On the Limits of Model Merging for Multilinguality in Pre-Training
Pith reviewed 2026-06-29 21:18 UTC · model grok-4.3
The pith
Merging any combination of monolingual pre-trained models leads to multilingual performance collapse due to interference.
A machine-rendered reading of the paper's core claim, the machinery that carries it, and where it could break.
Core claim
Monolingual pre-training results in strong in-language performance, but merging any combination of monolingual models leads to performance collapse due to interference. Representational similarity is a prerequisite for model merging. The flexibility of merging in fine-tuning therefore does not extend trivially to language-specific pre-training.
What carries the argument
Representational similarity between models, required to prevent interference during merging.
If this is right
- Mixed pre-training data is required to achieve consistent multilingual performance.

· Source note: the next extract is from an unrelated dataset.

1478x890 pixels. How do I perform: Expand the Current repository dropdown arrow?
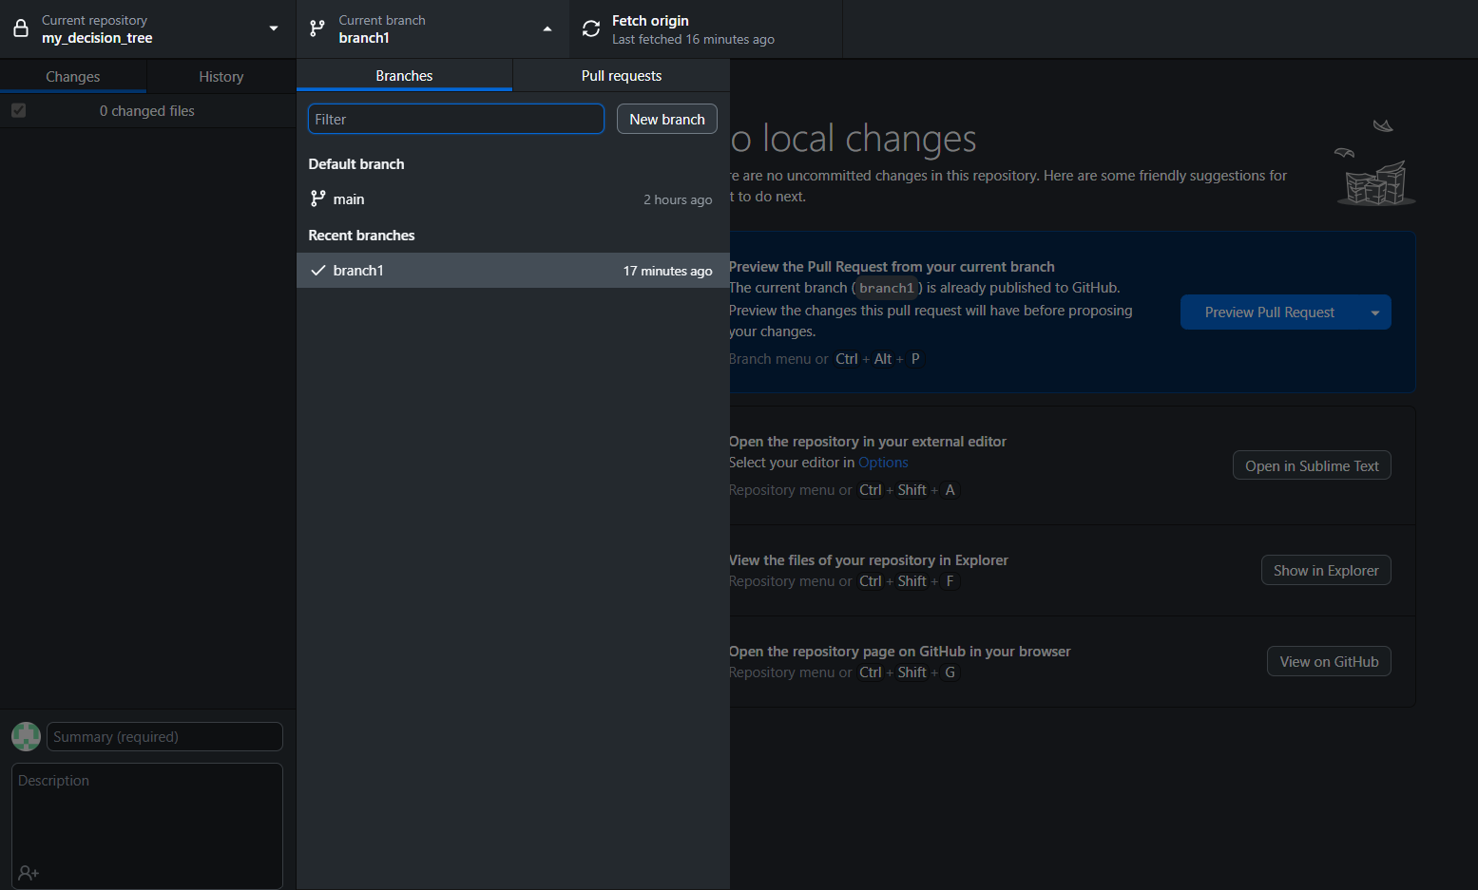tap(274, 28)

- Model merging works only when the base models already share similar representations.
- Isolated monolingual pre-training produces models that cannot be merged without loss.
- Post-training merging cannot substitute for joint pre-training when building multilingual capabilities.
Where Pith is reading between the lines
- Merging may succeed after models have undergone some shared pre-training that aligns their representations.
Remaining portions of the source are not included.